**Data entries:**
......

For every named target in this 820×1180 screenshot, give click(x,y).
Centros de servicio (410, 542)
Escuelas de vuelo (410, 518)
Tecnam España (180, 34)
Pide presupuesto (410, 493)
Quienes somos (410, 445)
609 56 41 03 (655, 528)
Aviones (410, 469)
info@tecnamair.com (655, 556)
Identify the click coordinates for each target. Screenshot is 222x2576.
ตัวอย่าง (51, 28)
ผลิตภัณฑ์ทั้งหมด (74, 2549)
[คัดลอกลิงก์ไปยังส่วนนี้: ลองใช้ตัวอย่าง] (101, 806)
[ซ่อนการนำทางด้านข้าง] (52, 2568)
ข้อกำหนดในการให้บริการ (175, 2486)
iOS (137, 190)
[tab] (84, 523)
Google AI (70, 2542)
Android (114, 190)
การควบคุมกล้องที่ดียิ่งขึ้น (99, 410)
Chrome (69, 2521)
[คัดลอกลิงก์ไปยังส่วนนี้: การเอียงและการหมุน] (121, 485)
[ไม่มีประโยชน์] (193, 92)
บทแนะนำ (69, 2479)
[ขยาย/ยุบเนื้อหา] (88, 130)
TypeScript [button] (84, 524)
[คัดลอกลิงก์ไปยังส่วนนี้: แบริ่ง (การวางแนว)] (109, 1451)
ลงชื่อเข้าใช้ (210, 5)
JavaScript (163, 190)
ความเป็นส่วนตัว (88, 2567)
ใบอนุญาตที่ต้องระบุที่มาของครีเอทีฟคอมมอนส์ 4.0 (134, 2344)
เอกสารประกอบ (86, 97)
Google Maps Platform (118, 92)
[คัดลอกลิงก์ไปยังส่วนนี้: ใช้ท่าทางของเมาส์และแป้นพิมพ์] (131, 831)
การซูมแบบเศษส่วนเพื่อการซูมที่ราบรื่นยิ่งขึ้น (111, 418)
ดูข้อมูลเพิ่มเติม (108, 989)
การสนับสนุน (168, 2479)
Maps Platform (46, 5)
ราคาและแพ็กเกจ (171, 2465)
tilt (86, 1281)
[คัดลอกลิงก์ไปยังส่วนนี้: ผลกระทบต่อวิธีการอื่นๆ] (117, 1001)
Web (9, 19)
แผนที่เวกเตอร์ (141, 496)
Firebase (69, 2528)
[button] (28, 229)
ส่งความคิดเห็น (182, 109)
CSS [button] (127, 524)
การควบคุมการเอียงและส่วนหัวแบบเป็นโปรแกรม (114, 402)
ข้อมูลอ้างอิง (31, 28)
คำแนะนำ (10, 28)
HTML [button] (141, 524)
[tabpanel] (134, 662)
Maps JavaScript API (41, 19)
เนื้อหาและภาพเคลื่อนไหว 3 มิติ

......

**Exercise details:** Would you retype the lines of the data above, from the one holding "[button] (28, 229)" through its final line, exactly and without adding any other line?

**Written response:**
[button] (28, 229)
ส่งความคิดเห็น (182, 109)
CSS [button] (127, 524)
การควบคุมการเอียงและส่วนหัวแบบเป็นโปรแกรม (114, 402)
ข้อมูลอ้างอิง (31, 28)
คำแนะนำ (10, 28)
HTML [button] (141, 524)
[tabpanel] (134, 662)
Maps JavaScript API (41, 19)
เนื้อหาและภาพเคลื่อนไหว 3 มิติ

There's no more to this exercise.